John emphasizes this aspect of Judas’ betrayal when he tells this scene from the Last Supper: “After he had said this, Jesus was troubled in spirit and testified, “I tell you the truth, one of you is going to betray me.” His disciples stared at one another, at a loss to know which of them he meant. One of them, the disciple whom Jesus loved, was reclining next to him. Simon Peter motioned to this disciple and said, “Ask him which one he means.” Leaning back against Jesus, he asked him, “Lord, who is it?” Jesus answered, “It is the one to whom I will give this piece of bread when I have dipped it in the dish.” Then, dipping the piece of bread, he gave it to Judas Iscariot, son of Simon. As soon as Judas took the bread, Satan entered into him. “What you are about to do, do quickly,” Jesus told him, but no one at the meal understood why Jesus said this to him. Since Judas had charge of the money, some thought Jesus was telling him to buy what was needed for the Feast, or to give something to the poor. As soon as Judas had taken the bread, he went out. And it was night.” (John 13:21-30) Jesus made sure that Judas realized the full impact of what he was doing.
As we come together to share the Lord’s Supper, we experience a similar moment. By taking the bread and the wine, we not only make a pledge of faithfulness to God, we also proclaim the depth of our fellowship with one another. When we accept the offered bread, we accept our responsibility to one another; as we receive the cup, we receive one another in fellowship. Sharing the bread makes us one. Sharing the cup unites us. This moment is truly a fellowship meal.

Communion meditation: Love your enemies

(I haven’t been in the habit of repeating posts, but I felt moved to repost this communion meditation that I wrote last year—Tim)

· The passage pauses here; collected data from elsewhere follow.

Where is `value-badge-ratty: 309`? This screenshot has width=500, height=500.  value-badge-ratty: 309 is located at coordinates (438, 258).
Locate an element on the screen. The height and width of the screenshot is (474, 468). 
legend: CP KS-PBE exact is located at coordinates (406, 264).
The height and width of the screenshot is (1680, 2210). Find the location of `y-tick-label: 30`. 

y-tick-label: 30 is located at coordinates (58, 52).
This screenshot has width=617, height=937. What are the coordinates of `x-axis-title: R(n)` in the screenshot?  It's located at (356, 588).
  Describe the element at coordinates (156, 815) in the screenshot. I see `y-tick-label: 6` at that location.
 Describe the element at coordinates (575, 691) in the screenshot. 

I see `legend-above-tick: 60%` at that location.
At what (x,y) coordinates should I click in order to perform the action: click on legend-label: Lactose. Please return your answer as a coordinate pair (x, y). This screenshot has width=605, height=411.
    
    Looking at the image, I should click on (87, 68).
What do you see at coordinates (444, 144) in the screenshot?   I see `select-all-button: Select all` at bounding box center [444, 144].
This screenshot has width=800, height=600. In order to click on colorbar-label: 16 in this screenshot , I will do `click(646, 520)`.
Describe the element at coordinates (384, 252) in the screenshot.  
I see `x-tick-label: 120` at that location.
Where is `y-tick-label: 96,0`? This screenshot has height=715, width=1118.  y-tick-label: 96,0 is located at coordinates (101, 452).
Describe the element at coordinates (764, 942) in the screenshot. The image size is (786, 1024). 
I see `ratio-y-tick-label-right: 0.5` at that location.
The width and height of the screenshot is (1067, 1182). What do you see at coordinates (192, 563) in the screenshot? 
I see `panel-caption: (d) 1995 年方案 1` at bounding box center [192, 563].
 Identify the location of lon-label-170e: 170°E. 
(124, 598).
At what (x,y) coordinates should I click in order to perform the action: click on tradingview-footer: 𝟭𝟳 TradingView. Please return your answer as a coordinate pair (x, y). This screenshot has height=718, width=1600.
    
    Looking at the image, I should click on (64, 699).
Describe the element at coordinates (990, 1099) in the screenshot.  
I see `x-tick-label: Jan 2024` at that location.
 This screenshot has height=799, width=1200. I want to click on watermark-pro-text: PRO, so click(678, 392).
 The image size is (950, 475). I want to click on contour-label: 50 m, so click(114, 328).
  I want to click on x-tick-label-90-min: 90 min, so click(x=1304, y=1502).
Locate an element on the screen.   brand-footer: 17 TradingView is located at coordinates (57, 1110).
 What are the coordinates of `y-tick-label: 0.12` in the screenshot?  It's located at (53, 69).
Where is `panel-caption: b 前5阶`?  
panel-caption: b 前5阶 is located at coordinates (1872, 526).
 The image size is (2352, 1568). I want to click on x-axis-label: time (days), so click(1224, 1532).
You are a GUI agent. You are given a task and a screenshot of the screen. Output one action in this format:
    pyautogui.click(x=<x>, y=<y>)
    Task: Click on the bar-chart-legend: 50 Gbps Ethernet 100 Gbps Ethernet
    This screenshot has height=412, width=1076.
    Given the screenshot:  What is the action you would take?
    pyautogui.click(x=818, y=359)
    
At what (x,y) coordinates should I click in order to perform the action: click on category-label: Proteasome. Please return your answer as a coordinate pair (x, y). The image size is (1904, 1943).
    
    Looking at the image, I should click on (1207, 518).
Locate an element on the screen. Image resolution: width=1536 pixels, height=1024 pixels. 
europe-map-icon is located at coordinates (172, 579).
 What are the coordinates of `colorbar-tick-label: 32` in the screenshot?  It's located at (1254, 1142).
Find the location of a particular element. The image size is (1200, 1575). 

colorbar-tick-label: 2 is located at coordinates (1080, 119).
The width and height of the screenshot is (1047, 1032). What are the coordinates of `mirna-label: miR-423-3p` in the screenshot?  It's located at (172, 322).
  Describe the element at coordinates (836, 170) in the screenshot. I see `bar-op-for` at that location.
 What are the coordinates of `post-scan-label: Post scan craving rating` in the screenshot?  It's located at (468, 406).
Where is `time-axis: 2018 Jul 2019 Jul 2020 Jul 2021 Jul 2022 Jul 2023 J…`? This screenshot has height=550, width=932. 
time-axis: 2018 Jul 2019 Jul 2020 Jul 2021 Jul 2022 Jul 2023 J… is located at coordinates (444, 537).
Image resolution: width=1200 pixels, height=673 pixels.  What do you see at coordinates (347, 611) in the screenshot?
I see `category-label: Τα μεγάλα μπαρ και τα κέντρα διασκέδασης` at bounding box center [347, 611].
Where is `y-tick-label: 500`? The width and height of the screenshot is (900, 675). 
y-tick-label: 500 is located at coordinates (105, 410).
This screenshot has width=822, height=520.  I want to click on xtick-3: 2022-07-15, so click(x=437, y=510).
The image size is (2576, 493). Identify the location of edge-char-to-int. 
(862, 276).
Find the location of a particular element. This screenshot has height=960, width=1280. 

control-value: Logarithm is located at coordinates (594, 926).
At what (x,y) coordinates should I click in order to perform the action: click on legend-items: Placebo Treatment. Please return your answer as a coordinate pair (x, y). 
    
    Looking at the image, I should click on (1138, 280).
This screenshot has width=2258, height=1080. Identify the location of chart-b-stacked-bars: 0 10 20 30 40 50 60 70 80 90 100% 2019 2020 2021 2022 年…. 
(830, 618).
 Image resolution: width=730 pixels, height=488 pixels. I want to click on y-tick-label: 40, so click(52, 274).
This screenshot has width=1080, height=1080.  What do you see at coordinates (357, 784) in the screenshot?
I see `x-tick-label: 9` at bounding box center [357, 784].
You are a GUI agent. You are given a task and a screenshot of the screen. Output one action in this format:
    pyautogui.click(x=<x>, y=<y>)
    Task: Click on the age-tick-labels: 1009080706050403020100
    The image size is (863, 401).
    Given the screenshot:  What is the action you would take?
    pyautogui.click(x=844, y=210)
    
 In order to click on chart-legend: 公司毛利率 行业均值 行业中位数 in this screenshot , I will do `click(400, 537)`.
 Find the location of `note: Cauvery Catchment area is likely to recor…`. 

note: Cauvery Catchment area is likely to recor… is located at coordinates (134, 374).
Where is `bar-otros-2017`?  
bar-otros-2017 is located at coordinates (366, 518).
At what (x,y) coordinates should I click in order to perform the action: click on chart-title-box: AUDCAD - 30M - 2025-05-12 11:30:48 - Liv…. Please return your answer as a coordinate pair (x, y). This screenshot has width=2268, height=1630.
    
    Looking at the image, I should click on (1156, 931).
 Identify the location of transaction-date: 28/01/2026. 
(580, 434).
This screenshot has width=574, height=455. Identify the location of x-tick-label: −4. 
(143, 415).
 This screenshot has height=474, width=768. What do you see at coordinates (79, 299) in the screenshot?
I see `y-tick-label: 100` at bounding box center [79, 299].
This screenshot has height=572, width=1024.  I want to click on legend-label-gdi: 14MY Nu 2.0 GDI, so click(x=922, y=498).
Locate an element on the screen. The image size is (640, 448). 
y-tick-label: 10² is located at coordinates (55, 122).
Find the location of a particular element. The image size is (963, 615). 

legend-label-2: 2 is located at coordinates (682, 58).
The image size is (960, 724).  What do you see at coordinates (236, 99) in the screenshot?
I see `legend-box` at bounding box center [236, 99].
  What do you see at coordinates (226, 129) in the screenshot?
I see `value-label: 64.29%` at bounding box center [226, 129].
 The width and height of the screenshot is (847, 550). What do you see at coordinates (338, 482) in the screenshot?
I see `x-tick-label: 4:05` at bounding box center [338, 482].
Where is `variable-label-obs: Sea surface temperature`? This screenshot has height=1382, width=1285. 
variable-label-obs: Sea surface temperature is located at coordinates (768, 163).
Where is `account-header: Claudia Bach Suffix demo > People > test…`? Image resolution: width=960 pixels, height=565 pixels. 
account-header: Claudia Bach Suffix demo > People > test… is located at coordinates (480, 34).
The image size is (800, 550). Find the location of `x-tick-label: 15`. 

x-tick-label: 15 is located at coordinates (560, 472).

These days of September are a time of remembering in the United States, remembering loss, remembering man’s inhumanity toward man. For some it’s a time of anger, for others a renewal of a call for vengeance. For most, it’s a time of wondering how things can come to such a point.
September 11 was, for many, the first real reminder since the end of the Cold War that there are people in this world who consider us as enemies. Not limiting their anger to the U.S. military or the U.S. government, they vowed to strike at the citizenry itself. Enmity became a part of our lives.
So what do we do with Jesus’ call to love our enemies? How can that be lived out? It’s not easy, but at least we had someone show us the way:
For while we were still weak, at the right time Christ died for the ungodly. For one will scarcely die for a righteous person—though perhaps for a good person one would dare even to die— but God shows his love for us in that while we were still sinners, Christ died for us. Since, therefore, we have now been justified by his blood, much more shall we be saved by him from the wrath of God. For if while we were enemies we were reconciled to God by the death of his Son, much more, now that we are reconciled, shall we be saved by his life. More than that, we also rejoice in God through our Lord Jesus Christ, through whom we have now received reconciliation.” (Romans 5:6-11) “While we were enemies,” Paul says. How would Jesus treat his enemies? He’s already shown us, by dying on the cross.
This supper is a reminder of what Jesus did for his enemies, of how God loves his enemies. It is a call to us to live out the same kind of love, to enemy and friend, to alien and brother, to all men. If any would consider us an enemy, may it not be because of anything that we have done. May we be seen as people of the reconciliation, people of peace, people of love. People of God.